New York Has Bad Voting Laws Too
There were not enough polling place locations open, so long lines wrapped around several city blocks. Some voters waited as long as five hours. And, there’s a state law that makes it illegal to distribute snacks to these voters standing in line. This was not in Georgia. Nor Florida.
This was the reality of early voting in New York City in October 2020.
And that’s not the only thing wrong with New York’s elections. Months earlier, officials didn’t mail over 30,000 requested ballots until the day before the primary election and thousands more ballots were later rejected for reasons out of the voter’s control. Two lawsuits filed in the past few months against the state of New York — over this line warming ban and these mail-in ballot rejection practices — demonstrate how bad voting laws are not constrained to red states.
It is illegal in New York to give a water bottle to a voter standing in a long line.
When the Republican-dominated legislatures in Florida and Georgia passed large voter suppression laws last year, there was one provision that stood out — the line warming ban, which makes it illegal to distribute items to voters waiting in line. The provision drew the ire of voting rights advocates and the public alike.

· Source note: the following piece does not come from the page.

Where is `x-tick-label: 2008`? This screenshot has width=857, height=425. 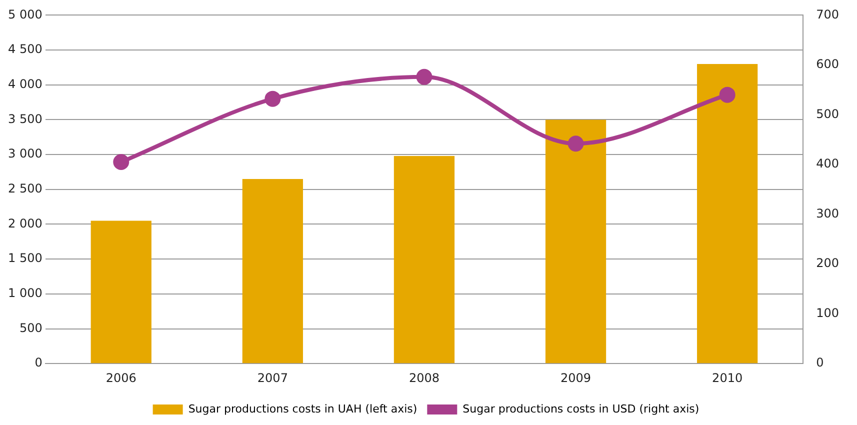 x-tick-label: 2008 is located at coordinates (424, 378).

Though enacted years ago, New York state has a similar law on the books. The law states that, “during the hours of voting, on a day of a general, special or primary election,” no person may provide or pay for “any meat, drink, tobacco, refreshment or provision” to “any other person in connection with or in respect of any election.” The ban has limited exceptions and violators are subject to criminal penalties.
Recognizing the detrimental impact of this law on voters, the Brooklyn Branch of the NAACP challenged this law as unconstitutional last September. The distribution of snacks or other items don’t solve the systemic problems of long lines, condensed polling places or election mismanagement, but it allows nonpartisan groups to help voters better endure the wait. While long lines disproportionately impact poor and non-white communities, for elderly and disabled voters, they can be prohibitive. “Thus, while poll lines are an inconvenience for some, for others they are exclusionary obstacles,” write the plaintiffs in their complaint.
In 2020, New York state had the third highest rejection rate of absentee ballots in the country. It’s a systemic problem.
The New York Senate Elections Committee published a report in 2021 that chronicles many of the state’s consistent election problems: “New York’s system of election administration has routinely fallen short in ways that have shaken public confidence, limited participation, and even disenfranchised voters.” Last month, the Democratic Congressional Campaign Committee (DCCC) filed a lawsuit against multiple practices that lead to New York’s exceedingly high rejection rate for mail-in ballots.
For example, a large proportion of the mail-in ballots rejected in the 2020 general election were rejected for “uncurable” reasons — meaning the voter had no opportunity to fix the defect. More often than not, “uncurable” reasons are technical issues that aren’t connected to a voter’s eligibility, such as missing or unmatched signatures, incorrect or missing dates or ballots being returned without the inner envelope or official outer envelope.
The Empire State also disenfranchises voters who cast a ballot outside of their registered county or polling district. In denser areas, like New York City, it’s much more likely for a voter to appear at an unassigned polling location and the complaint chronicles how voters sometimes receive incorrect information or misleading guidance from officials. The lawsuit also challenges the practice of discarding ballots just because the U.S. Postal Service failed to postmark them, a factor completely beyond the voter’s control.
When we saw unusually high rates of ballot rejections in Texas for this month’s primary election, that was by design — the newly enacted law had the specific goal of disenfranchising voters. In contrast, New York has simply not updated old laws or prioritized fixing their systems of election administration. Unfortunately, the impact is the same: for some voters, the right to have their vote counted is just an illusion.
Blue states aren’t immune from bad voting laws and election mismanagement. Leaders in states like New York are failing to fulfill the promises and priorities of the Democratic party — it is time for them to fix old laws, pass new ones and do whatever it takes to continue advancing voting rights. And if elected officials don’t, then lawsuits like these are essential to protecting the right to vote.